Menu

#155 Expansion to guidelines for "haplography"

9.6
done
guidelines (82)
5(medium)
2024-03-21
2021-06-13
No

The current guidelines for ligatures show examples for ligatured letters within a word, and those spanning two words where the ligatured letters are different.

In runic inscriptions, due to runic orthography not allowing the same rune to be written twice in succession, we get another form of "ligature" where the same rune is shared between words. One example is ok kuþs (and God's) rendered as okuþs , with the k shared between words.

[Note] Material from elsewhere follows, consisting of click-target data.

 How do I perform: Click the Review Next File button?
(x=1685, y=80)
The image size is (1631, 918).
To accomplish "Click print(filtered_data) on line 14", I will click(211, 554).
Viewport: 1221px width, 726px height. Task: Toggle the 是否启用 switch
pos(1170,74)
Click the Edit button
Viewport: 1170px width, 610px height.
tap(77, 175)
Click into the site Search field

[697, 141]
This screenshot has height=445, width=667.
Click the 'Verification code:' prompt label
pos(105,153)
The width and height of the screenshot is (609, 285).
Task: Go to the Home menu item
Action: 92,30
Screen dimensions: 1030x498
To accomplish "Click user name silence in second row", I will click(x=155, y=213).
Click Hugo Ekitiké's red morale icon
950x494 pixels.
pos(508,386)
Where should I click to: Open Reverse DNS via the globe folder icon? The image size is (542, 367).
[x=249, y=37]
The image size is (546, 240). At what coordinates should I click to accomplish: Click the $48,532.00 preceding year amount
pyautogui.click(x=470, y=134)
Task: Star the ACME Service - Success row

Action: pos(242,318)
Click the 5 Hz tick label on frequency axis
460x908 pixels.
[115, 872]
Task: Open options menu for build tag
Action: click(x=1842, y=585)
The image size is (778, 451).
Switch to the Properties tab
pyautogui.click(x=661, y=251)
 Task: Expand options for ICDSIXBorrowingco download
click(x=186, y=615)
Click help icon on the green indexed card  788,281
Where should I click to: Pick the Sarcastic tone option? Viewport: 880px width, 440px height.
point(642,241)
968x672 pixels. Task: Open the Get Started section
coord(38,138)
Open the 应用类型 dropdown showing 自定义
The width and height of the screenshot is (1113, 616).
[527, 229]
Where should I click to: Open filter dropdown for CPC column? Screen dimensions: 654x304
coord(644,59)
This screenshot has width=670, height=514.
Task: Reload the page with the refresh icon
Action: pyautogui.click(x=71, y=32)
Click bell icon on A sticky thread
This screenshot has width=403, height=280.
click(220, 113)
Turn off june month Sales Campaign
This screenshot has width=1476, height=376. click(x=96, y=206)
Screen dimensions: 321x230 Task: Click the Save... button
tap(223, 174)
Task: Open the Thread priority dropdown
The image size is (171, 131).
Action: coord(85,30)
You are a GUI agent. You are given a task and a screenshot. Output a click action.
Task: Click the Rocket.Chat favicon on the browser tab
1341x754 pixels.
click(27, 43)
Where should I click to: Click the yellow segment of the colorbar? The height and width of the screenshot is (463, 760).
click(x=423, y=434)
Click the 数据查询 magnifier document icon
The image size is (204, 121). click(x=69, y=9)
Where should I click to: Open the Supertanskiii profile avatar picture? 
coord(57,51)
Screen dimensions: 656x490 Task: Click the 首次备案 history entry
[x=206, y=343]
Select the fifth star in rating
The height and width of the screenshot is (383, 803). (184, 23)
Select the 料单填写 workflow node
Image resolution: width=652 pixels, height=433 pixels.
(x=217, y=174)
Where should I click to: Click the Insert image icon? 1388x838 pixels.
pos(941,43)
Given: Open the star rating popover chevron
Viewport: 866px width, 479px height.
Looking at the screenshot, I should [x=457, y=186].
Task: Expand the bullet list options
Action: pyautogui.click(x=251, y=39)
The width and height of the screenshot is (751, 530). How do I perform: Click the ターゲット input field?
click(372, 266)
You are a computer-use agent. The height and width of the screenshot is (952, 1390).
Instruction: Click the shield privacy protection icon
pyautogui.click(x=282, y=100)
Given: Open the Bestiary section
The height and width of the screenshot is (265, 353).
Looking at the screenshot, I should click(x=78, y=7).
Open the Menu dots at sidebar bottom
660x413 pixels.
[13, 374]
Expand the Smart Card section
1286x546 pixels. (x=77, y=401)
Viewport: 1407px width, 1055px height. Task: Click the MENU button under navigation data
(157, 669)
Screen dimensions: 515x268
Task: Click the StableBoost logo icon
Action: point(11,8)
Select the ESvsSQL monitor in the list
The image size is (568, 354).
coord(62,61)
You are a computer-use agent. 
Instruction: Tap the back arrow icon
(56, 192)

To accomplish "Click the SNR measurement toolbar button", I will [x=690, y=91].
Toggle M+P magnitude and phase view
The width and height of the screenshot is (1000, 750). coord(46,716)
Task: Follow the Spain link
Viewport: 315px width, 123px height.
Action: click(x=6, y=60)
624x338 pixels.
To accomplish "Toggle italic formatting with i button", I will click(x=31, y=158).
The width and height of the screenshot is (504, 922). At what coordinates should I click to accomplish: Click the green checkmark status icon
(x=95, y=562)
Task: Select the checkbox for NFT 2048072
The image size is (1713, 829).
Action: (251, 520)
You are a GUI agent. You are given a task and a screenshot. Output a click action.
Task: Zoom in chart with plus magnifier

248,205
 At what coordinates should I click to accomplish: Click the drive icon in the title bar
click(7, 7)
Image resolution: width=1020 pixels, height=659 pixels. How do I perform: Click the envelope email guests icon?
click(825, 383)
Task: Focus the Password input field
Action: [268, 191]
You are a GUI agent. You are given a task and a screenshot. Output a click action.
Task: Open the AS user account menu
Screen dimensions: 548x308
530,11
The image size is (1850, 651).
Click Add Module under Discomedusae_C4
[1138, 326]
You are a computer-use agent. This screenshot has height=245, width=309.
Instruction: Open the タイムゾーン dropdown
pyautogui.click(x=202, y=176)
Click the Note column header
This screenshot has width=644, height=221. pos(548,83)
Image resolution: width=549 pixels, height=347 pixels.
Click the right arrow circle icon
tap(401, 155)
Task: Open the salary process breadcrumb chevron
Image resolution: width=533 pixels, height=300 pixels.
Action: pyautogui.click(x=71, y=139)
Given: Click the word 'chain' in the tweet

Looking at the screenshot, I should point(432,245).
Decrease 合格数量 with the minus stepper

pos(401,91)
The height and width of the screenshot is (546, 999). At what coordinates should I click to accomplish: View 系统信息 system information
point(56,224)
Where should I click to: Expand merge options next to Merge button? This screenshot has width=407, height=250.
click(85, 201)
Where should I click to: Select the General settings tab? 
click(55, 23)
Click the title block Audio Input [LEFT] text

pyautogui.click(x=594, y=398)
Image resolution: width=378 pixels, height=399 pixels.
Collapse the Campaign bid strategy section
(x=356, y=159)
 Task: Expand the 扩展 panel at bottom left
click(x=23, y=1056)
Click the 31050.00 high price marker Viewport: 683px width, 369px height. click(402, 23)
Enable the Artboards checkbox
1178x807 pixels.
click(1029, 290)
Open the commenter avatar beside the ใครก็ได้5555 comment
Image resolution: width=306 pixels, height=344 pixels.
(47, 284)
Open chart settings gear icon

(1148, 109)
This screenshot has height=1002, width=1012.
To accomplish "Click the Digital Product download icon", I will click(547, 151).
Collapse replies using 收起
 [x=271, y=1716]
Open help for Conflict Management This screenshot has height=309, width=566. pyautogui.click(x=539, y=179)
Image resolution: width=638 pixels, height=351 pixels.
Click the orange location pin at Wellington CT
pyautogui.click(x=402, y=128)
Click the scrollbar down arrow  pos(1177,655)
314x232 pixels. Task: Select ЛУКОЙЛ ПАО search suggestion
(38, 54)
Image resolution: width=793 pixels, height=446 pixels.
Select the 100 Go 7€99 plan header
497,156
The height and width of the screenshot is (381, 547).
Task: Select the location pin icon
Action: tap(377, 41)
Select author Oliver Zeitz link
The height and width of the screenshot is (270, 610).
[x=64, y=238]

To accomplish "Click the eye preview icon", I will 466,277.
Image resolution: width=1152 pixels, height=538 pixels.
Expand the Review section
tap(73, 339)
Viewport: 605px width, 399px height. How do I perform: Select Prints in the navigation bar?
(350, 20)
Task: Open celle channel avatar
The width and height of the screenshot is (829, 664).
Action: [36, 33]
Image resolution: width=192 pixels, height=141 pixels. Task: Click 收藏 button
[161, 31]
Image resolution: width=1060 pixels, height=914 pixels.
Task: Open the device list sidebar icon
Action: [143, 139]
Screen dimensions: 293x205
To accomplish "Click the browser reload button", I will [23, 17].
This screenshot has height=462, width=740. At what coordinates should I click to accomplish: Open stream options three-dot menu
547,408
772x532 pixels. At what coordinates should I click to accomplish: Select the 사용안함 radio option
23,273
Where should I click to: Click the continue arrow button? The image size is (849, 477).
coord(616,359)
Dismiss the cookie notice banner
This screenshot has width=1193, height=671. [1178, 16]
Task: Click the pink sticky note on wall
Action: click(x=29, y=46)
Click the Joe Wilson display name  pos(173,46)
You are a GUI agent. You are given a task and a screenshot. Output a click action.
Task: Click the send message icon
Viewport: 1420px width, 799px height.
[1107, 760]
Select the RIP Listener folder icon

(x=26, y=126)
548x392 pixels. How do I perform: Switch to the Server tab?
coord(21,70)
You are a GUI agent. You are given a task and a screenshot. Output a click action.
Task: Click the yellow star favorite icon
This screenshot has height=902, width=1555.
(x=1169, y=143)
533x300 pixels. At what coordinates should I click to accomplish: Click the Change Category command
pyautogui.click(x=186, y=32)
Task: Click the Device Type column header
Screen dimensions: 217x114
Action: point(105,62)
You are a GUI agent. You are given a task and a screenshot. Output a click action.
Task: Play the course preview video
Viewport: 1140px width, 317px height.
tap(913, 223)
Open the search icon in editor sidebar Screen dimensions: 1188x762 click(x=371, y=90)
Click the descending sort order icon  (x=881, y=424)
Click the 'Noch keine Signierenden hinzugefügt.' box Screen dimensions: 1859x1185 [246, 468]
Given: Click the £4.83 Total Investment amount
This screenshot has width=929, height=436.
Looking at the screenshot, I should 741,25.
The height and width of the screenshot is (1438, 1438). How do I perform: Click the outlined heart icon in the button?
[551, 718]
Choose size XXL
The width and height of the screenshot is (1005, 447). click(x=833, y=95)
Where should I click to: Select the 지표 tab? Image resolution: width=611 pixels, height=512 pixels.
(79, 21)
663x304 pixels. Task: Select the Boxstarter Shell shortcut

It would be great to have guidelines on how to handle such examples, either as an expansion of ligatures, or whether it should be handled as an omitted character. It also raises the question on how the xslt would handle such a case.

Discussion

  • BODARD Gabriel

    BODARD Gabriel - 2021-06-14
    • labels: --> guidelines
     
  • BODARD Gabriel

    BODARD Gabriel - 2021-06-14

    In a Greek inscription I would call this a haplography, i.e. a kind of omission. I guess it's slightly different when it's a common linguistic phenomenon rather than an error/irregular spelling, but from your description I don't see why it needs special handling. The "k" in "okuþs" looks no different from a normal "k", right? The only difficulty is in tokenisation—much as words written with crasis in Greek, which we currently handle with a single <w> with two values in @lemma.

    I certainly wouldn't call this a ligature, unless I'm very much misunderstanding or missing something…

     
    • Karl Farrugia

      Karl Farrugia - 2021-06-14

      No the k there would certainly not look differently. As you say, the difficultly is indeed in the tokenisation and in any eventual possibility for analysis, and I was wondering if a similar solution to the ligature with <link> could be used (which is why I was thinking about ligatures even though it certainly is not one). However your solution with crasis could certainly work, although perhaps I might have missed it in the guidelines.
      Thank you so much for your response!

       
      • BODARD Gabriel

        BODARD Gabriel - 2021-06-14

        It's quite possible that the crasis solution is not mentioned in the Guidelines (another ticket to request adding it, and suggest where? Under <w> or somewhere else?), but in short this is what I have done with this case:

        <w lemma="καί ἐκ">κἆκ</w>

        On the understanding that space-delimited values in @lemma are multiple terms that are all indexed side-by side. In other words, this is functionally equivalent to, but more elegant than <w lemma="καί"><w lemma="ἐκ">κἆκ</w></w>.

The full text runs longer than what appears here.